Many of the assistant coaches—maybe all of them—would be let go as well. They would all come out fine. I knew that. But I also ached for the inevitable pain I knew they would face as they dealt with the uncertainty of their futures, that their children would face when they were uprooted from their schools, that their wives would face when ripped from their support systems.

Joe Barry. Mike Tomlin. Alan Williams. Jim Caldwell.

These men had just come that year. Why did they have to go? It was hard to figure. My family had come to Tampa for a reason. God had led us here, opened doors that we didn’t expect would be open, and allowed us to connect deeply with this community. But for what purpose?

Not football, apparently. I felt certain that the Buccaneers were my best, and possibly last, chance to lead an NFL team. For whatever reason, God had closed the door. For what?

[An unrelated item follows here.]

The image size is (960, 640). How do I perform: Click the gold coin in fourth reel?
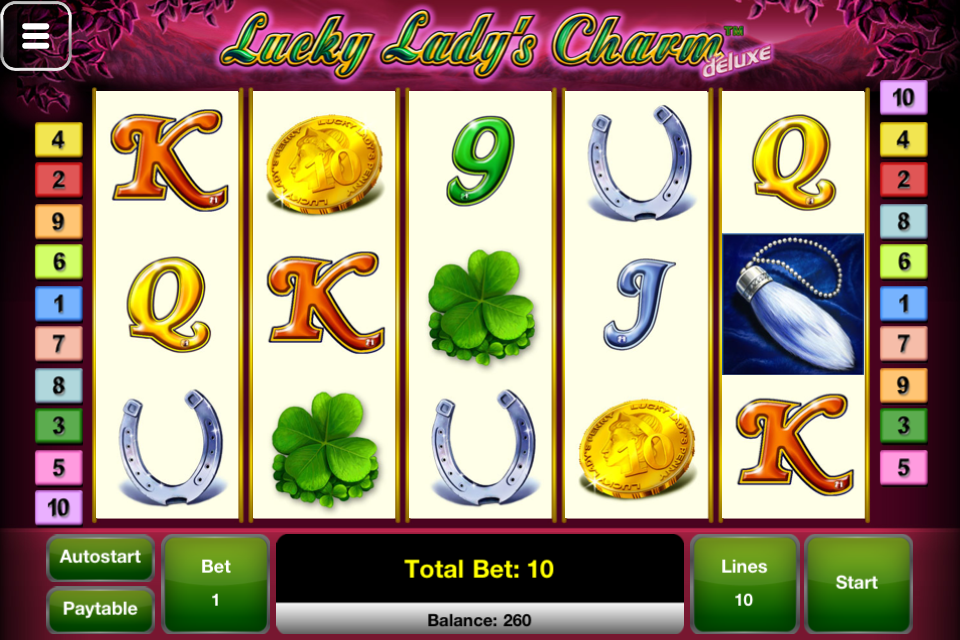tap(637, 448)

Possibly some sort of ministry. I was heavily involved in the All Pro Dad organization and Abe Brown’s prison ministry, both based in Tampa, as well as our church,

Idlewild Baptist Central. Maybe God was trying to turn my focus toward those.

But did He have to close this door already?

And close it so firmly?

It really was hard to fathom. I had been faithful, hadn’t I? So faithful in the mission that surely—surely—it was going to be blessed by Him. I had come here in 1996 with dreams of creating an organization based on values and character, and my staff and I had succeeded in doing just that. But God obviously wanted something else from me now.

It wasn’t really the firing itself that was a shock but rather the thought that God was allowing this great experiment to end. Hadn’t we tried to do things right?

Oscar reappeared. It was late, approaching midnight.

I walked out, traversing a path between the squat racks, benches, and other weight-lifting machines in the weight area attached to the building. A cool mist blew in under the awning, dampening my forty-six-year-old face. This half of the weight room was outside and open on its ends and side, but at least the Glazers, the Bucs’ owners, had partially covered it with a vinyl awning. Although the weights were cooled and heated—mostly heated—according to the daily whims of the southwest Florida climate, they were usually out of direct reach of the elements.

I looked to my left, past the row of squat racks and away from the building. Through the dark and rain, I could barely make out the two shadowy practice fields. The runway lights of the airport were clearly visible just yards beyond.

Where was the burning bush? Where was that still, small voice? Or, even better, the loud, booming one.

The only voice I could hear clearly was my own, crying out in the wilderness. When will I hear Your voice, Lord?

I returned from my thoughts as Oscar quickly maneuvered between and around the weight machines to beat me to the next door. He pressed the electronic pad, releasing the magnetic lock on the chain-link gate that separated the weight area and practice fields from the waiting parking lot.